Instruction:
Repeat word for word the part of the atoll islands passage below, from "Atoll islands are formed" to "of habitable islands.".

Selected extract:
■ ■ ■ ■ ■

Atoll islands are areas of low, flat land, and the sustainability of habitable land in such environments is sensitive to even slight changes in sea level. The projected rise in sea level during this century may lead to the submergence of atoll islands and the widespread loss of habitable land. However, the actual time sequence of past sea level change, island emergence events, and human settlement of newly emerged islands remain poorly constrained. The results of geomorphological and archaeological surveys, combined with calibrated radiocarbon age dates, at Majuro Atoll, Marshall Islands, central Pacific, reveal that the emergence of the island, triggered by a fall in sea level, was quickly followed by human settlement. The elevation of the central body of the island exceeded high water level at 2000 years CalBP, and the complete formation of the island occurred within an interval of 100 years. The island was colonized by people shortly after emergence, at 2000 years CalBP, prior to the establishment of dense vegetation, and has been continuously settled since that time.
 Atoll islands are formed upon coral reef flats by the accumulation of calcareous skeletal sand and gravels with less than 8% of their surface exceeding 3 m above mean sea level on Pacific atolls [Woodroffe, 2008]. Such islands are now under threat of submergence, with an accompanying loss of habitable environment, because of a projected sea level rise of 18–59 cm this century [Intergovernmental Panel on Climate Change, 2007]. Indeed, Funafuti Atoll in Tuvalu has been reported to be sinking [Patel, 2006], although this submergence event has been explained by a change in land-use pattern in addition to sea level change [Yamano et al., 2007]. In this context, it is important to evaluate past interactions between human settlement and the emergence and formation processes of habitable islands.
 The formation process of atoll islands has been discussed in relation to sea level change during the middle Holocene. In Maldives, the Indian Ocean, atoll islands were formed in the course of sea level rise [Kench et al., 2005]. In the tropical Pacific, on the other hand, a high sea stand of 1–2 m above present sea levels was widely observed from 2000 to 4000 years before present, and many atoll islands were formed during the subsequent relative fall in sea level [Schofield, 1977; McLean and Woodroffe, 1994; Woodroffe et al., 1999]. Although it is debated whether island formation is triggered by sea level fall, the emergence of islands above the high water level since 2000 years BP has provided habitable land for human settlement [Dickinson, 2003].

■ ■ ■ ■ ■

Information shown:
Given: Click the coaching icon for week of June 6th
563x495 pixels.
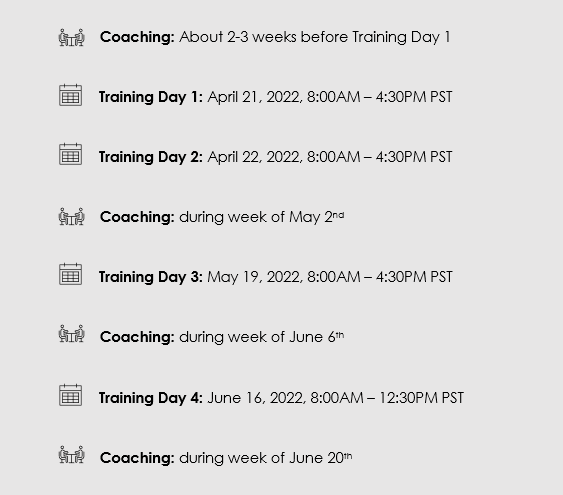Looking at the screenshot, I should click(x=71, y=334).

■ ■ ■ ■ ■

The reply:
Atoll islands are formed upon coral reef flats by the accumulation of calcareous skeletal sand and gravels with less than 8% of their surface exceeding 3 m above mean sea level on Pacific atolls [Woodroffe, 2008]. Such islands are now under threat of submergence, with an accompanying loss of habitable environment, because of a projected sea level rise of 18–59 cm this century [Intergovernmental Panel on Climate Change, 2007]. Indeed, Funafuti Atoll in Tuvalu has been reported to be sinking [Patel, 2006], although this submergence event has been explained by a change in land-use pattern in addition to sea level change [Yamano et al., 2007]. In this context, it is important to evaluate past interactions between human settlement and the emergence and formation processes of habitable islands.